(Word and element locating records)
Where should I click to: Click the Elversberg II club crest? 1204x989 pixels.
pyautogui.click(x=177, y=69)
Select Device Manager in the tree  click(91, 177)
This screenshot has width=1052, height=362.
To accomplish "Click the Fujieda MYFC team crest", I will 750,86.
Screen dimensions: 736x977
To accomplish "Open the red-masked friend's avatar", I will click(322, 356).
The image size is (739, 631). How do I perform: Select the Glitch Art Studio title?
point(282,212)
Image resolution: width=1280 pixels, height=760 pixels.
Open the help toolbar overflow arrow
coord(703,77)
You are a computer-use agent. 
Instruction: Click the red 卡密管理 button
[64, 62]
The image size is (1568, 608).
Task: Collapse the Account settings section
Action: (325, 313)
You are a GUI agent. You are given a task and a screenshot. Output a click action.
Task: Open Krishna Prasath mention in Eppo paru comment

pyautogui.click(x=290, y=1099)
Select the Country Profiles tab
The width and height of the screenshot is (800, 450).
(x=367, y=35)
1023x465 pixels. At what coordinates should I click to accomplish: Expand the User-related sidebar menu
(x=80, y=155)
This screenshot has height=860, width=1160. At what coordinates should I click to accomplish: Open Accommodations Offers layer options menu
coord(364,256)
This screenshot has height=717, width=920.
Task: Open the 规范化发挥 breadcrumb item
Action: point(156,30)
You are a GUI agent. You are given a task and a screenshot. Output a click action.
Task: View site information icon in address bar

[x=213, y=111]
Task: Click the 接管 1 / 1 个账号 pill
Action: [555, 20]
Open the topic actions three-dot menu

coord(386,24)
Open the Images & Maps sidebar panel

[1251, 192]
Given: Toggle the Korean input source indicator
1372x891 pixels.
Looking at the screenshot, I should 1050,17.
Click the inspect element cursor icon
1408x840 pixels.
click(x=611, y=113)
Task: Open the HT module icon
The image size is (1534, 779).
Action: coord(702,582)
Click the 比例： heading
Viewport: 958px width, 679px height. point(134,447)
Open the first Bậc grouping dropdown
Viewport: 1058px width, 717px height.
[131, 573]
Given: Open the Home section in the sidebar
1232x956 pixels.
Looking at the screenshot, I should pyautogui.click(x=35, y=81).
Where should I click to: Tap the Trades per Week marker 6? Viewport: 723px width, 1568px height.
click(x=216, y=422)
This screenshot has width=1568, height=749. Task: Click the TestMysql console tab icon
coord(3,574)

_What you should do_: Rewrite everything from the line containing "Screen dimensions: 736x977" down to the line containing "Action: point(156,30)", switching "Select" to "Choose" and leaving all else unchanged.

_Solution for this problem_:
Screen dimensions: 736x977
To accomplish "Open the red-masked friend's avatar", I will click(322, 356).
The image size is (739, 631). How do I perform: Choose the Glitch Art Studio title?
point(282,212)
Image resolution: width=1280 pixels, height=760 pixels.
Open the help toolbar overflow arrow
coord(703,77)
You are a computer-use agent. 
Instruction: Click the red 卡密管理 button
[64, 62]
The image size is (1568, 608).
Task: Collapse the Account settings section
Action: (325, 313)
You are a GUI agent. You are given a task and a screenshot. Output a click action.
Task: Open Krishna Prasath mention in Eppo paru comment

pyautogui.click(x=290, y=1099)
Choose the Country Profiles tab
The width and height of the screenshot is (800, 450).
(x=367, y=35)
1023x465 pixels. At what coordinates should I click to accomplish: Expand the User-related sidebar menu
(x=80, y=155)
This screenshot has height=860, width=1160. At what coordinates should I click to accomplish: Open Accommodations Offers layer options menu
coord(364,256)
This screenshot has height=717, width=920.
Task: Open the 规范化发挥 breadcrumb item
Action: point(156,30)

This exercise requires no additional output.